Segment Open

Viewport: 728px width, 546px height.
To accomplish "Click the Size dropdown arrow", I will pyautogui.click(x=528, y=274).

Segment Closed
Segment Open

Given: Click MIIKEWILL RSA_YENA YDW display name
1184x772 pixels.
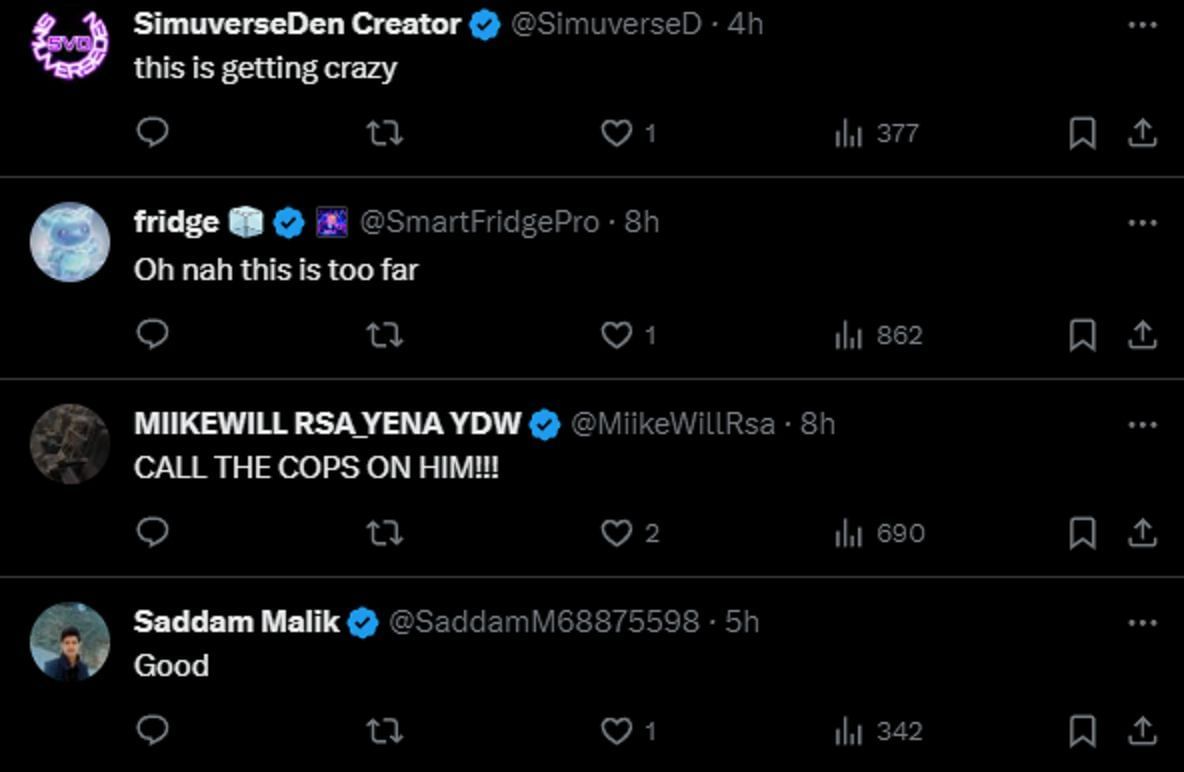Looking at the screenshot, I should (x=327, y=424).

Segment Closed
Segment Open

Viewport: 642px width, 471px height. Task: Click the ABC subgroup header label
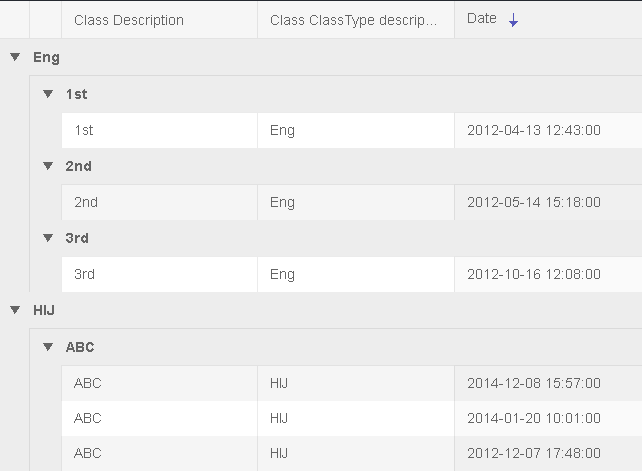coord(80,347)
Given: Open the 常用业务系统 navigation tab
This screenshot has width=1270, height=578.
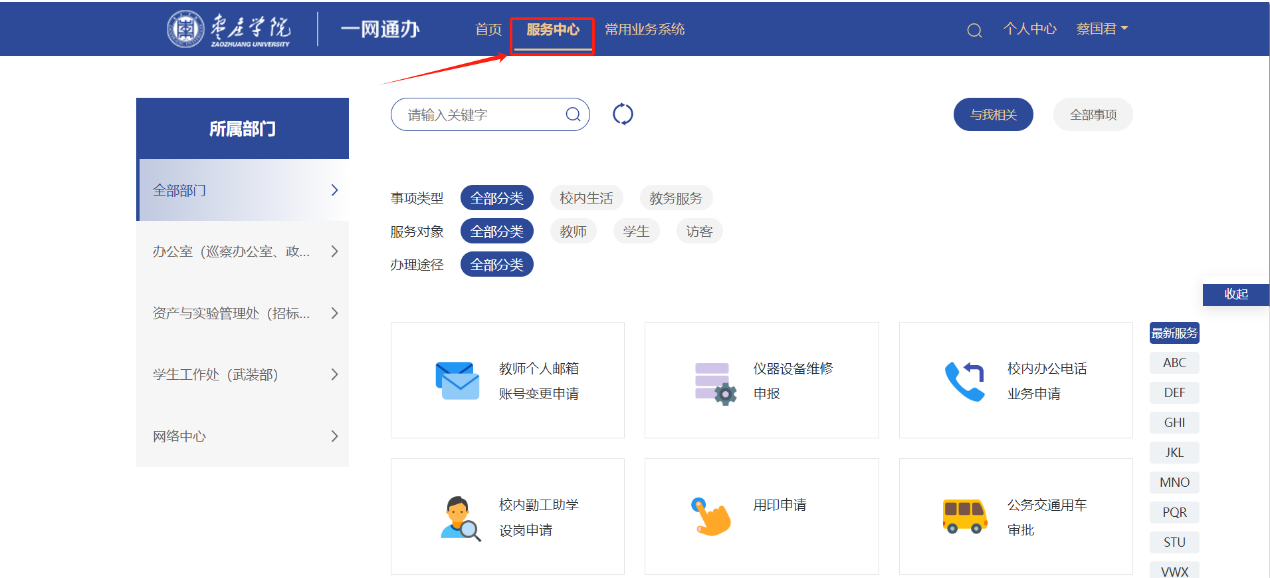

Segment Closed

■ **Task to carry out**: Looking through the entries, count the lines that hold the word "Given" and state that count alone.

■ **Solution for this task**: 2